▸ **To do**: Whether an entry is long or short, retype it exactly.

*** Opening Supplied data ***

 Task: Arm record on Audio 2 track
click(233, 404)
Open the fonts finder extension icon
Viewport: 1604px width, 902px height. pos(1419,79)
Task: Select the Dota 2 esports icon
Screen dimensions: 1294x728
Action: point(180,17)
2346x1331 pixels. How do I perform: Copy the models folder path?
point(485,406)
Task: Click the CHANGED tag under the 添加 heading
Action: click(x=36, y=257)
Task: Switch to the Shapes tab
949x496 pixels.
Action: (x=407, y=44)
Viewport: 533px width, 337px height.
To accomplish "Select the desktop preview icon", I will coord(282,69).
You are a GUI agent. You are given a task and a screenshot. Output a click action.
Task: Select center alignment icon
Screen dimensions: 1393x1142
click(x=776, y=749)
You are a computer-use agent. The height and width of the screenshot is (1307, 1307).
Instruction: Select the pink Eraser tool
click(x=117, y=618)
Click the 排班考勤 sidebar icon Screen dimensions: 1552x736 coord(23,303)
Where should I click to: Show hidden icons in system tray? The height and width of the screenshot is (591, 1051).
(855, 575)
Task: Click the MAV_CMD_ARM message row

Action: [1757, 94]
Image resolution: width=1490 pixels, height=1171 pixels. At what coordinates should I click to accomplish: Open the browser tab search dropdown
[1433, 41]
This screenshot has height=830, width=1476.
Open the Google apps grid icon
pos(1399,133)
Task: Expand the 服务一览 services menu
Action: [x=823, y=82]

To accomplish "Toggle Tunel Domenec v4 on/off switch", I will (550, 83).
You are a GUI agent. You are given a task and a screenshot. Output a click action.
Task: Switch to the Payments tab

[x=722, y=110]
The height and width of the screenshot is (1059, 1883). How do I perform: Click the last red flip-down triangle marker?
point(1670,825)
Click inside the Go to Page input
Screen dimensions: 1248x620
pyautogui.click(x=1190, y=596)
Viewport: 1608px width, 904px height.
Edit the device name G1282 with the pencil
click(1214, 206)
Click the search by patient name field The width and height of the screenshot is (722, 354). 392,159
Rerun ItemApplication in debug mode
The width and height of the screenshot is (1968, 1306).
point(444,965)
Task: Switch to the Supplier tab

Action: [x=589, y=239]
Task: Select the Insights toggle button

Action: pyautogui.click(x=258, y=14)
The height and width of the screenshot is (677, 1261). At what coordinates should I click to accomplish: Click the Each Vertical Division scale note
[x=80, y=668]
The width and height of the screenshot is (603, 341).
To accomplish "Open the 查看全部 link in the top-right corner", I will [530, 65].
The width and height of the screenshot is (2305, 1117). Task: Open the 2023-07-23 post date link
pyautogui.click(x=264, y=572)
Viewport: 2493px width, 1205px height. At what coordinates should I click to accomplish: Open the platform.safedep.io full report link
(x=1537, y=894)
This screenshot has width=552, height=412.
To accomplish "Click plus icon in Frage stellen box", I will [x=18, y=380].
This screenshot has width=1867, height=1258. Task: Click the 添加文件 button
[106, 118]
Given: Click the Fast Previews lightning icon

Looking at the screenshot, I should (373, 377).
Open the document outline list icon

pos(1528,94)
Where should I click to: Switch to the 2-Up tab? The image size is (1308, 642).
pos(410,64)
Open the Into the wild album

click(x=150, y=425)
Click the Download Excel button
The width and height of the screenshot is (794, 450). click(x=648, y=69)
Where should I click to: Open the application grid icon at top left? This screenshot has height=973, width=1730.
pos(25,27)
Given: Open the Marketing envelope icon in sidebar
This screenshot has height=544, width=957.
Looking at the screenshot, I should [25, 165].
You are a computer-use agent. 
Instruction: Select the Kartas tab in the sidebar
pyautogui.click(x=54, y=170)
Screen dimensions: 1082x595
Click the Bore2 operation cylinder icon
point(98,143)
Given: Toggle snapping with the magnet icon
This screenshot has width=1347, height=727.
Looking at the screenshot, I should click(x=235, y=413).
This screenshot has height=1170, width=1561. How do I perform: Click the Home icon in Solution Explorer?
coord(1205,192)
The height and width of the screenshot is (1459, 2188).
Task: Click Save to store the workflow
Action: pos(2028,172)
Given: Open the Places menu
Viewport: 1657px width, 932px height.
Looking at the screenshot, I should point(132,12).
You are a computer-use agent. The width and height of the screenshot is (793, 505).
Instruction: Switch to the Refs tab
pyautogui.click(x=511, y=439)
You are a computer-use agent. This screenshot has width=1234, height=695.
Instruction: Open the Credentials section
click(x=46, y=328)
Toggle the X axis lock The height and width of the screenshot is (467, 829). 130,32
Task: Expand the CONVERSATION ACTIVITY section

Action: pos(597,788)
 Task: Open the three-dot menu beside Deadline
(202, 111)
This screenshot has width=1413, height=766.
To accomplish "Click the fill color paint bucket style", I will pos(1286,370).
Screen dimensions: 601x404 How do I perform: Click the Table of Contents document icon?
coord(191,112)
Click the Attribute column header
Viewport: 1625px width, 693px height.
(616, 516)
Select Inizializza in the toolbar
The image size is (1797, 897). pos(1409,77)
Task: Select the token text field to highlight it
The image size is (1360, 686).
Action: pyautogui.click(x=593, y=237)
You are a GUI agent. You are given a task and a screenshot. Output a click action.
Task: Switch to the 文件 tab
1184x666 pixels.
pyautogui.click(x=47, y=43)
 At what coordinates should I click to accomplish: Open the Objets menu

*** Closing Supplied data ***

▸ **Answer area**:
 Task: Arm record on Audio 2 track
click(233, 404)
Open the fonts finder extension icon
Viewport: 1604px width, 902px height. pos(1419,79)
Task: Select the Dota 2 esports icon
Screen dimensions: 1294x728
Action: point(180,17)
2346x1331 pixels. How do I perform: Copy the models folder path?
point(485,406)
Task: Click the CHANGED tag under the 添加 heading
Action: click(x=36, y=257)
Task: Switch to the Shapes tab
949x496 pixels.
Action: (x=407, y=44)
Viewport: 533px width, 337px height.
To accomplish "Select the desktop preview icon", I will coord(282,69).
You are a GUI agent. You are given a task and a screenshot. Output a click action.
Task: Select center alignment icon
Screen dimensions: 1393x1142
click(x=776, y=749)
You are a computer-use agent. The height and width of the screenshot is (1307, 1307).
Instruction: Select the pink Eraser tool
click(x=117, y=618)
Click the 排班考勤 sidebar icon Screen dimensions: 1552x736 coord(23,303)
Where should I click to: Show hidden icons in system tray? The height and width of the screenshot is (591, 1051).
(855, 575)
Task: Click the MAV_CMD_ARM message row

Action: [1757, 94]
Image resolution: width=1490 pixels, height=1171 pixels. At what coordinates should I click to accomplish: Open the browser tab search dropdown
[1433, 41]
This screenshot has height=830, width=1476.
Open the Google apps grid icon
pos(1399,133)
Task: Expand the 服务一览 services menu
Action: [x=823, y=82]

To accomplish "Toggle Tunel Domenec v4 on/off switch", I will (550, 83).
You are a GUI agent. You are given a task and a screenshot. Output a click action.
Task: Switch to the Payments tab

[x=722, y=110]
The height and width of the screenshot is (1059, 1883). How do I perform: Click the last red flip-down triangle marker?
point(1670,825)
Click inside the Go to Page input
Screen dimensions: 1248x620
pyautogui.click(x=1190, y=596)
Viewport: 1608px width, 904px height.
Edit the device name G1282 with the pencil
click(1214, 206)
Click the search by patient name field The width and height of the screenshot is (722, 354). 392,159
Rerun ItemApplication in debug mode
The width and height of the screenshot is (1968, 1306).
point(444,965)
Task: Switch to the Supplier tab

Action: [x=589, y=239]
Task: Select the Insights toggle button

Action: pyautogui.click(x=258, y=14)
The height and width of the screenshot is (677, 1261). At what coordinates should I click to accomplish: Click the Each Vertical Division scale note
[x=80, y=668]
The width and height of the screenshot is (603, 341).
To accomplish "Open the 查看全部 link in the top-right corner", I will [530, 65].
The width and height of the screenshot is (2305, 1117). Task: Open the 2023-07-23 post date link
pyautogui.click(x=264, y=572)
Viewport: 2493px width, 1205px height. At what coordinates should I click to accomplish: Open the platform.safedep.io full report link
(x=1537, y=894)
This screenshot has width=552, height=412.
To accomplish "Click plus icon in Frage stellen box", I will [x=18, y=380].
This screenshot has width=1867, height=1258. Task: Click the 添加文件 button
[106, 118]
Given: Click the Fast Previews lightning icon

Looking at the screenshot, I should (373, 377).
Open the document outline list icon

pos(1528,94)
Where should I click to: Switch to the 2-Up tab? The image size is (1308, 642).
pos(410,64)
Open the Into the wild album

click(x=150, y=425)
Click the Download Excel button
The width and height of the screenshot is (794, 450). click(x=648, y=69)
Where should I click to: Open the application grid icon at top left? This screenshot has height=973, width=1730.
pos(25,27)
Given: Open the Marketing envelope icon in sidebar
This screenshot has height=544, width=957.
Looking at the screenshot, I should [25, 165].
You are a computer-use agent. 
Instruction: Select the Kartas tab in the sidebar
pyautogui.click(x=54, y=170)
Screen dimensions: 1082x595
Click the Bore2 operation cylinder icon
point(98,143)
Given: Toggle snapping with the magnet icon
This screenshot has width=1347, height=727.
Looking at the screenshot, I should click(x=235, y=413).
This screenshot has height=1170, width=1561. How do I perform: Click the Home icon in Solution Explorer?
coord(1205,192)
The height and width of the screenshot is (1459, 2188).
Task: Click Save to store the workflow
Action: pos(2028,172)
Given: Open the Places menu
Viewport: 1657px width, 932px height.
Looking at the screenshot, I should point(132,12).
You are a computer-use agent. The width and height of the screenshot is (793, 505).
Instruction: Switch to the Refs tab
pyautogui.click(x=511, y=439)
You are a computer-use agent. This screenshot has width=1234, height=695.
Instruction: Open the Credentials section
click(x=46, y=328)
Toggle the X axis lock The height and width of the screenshot is (467, 829). 130,32
Task: Expand the CONVERSATION ACTIVITY section

Action: pos(597,788)
 Task: Open the three-dot menu beside Deadline
(202, 111)
This screenshot has width=1413, height=766.
To accomplish "Click the fill color paint bucket style", I will pos(1286,370).
Screen dimensions: 601x404 How do I perform: Click the Table of Contents document icon?
coord(191,112)
Click the Attribute column header
Viewport: 1625px width, 693px height.
(616, 516)
Select Inizializza in the toolbar
The image size is (1797, 897). pos(1409,77)
Task: Select the token text field to highlight it
The image size is (1360, 686).
Action: pyautogui.click(x=593, y=237)
You are a GUI agent. You are given a task and a screenshot. Output a click action.
Task: Switch to the 文件 tab
1184x666 pixels.
pyautogui.click(x=47, y=43)
 At what coordinates should I click to accomplish: Open the Objets menu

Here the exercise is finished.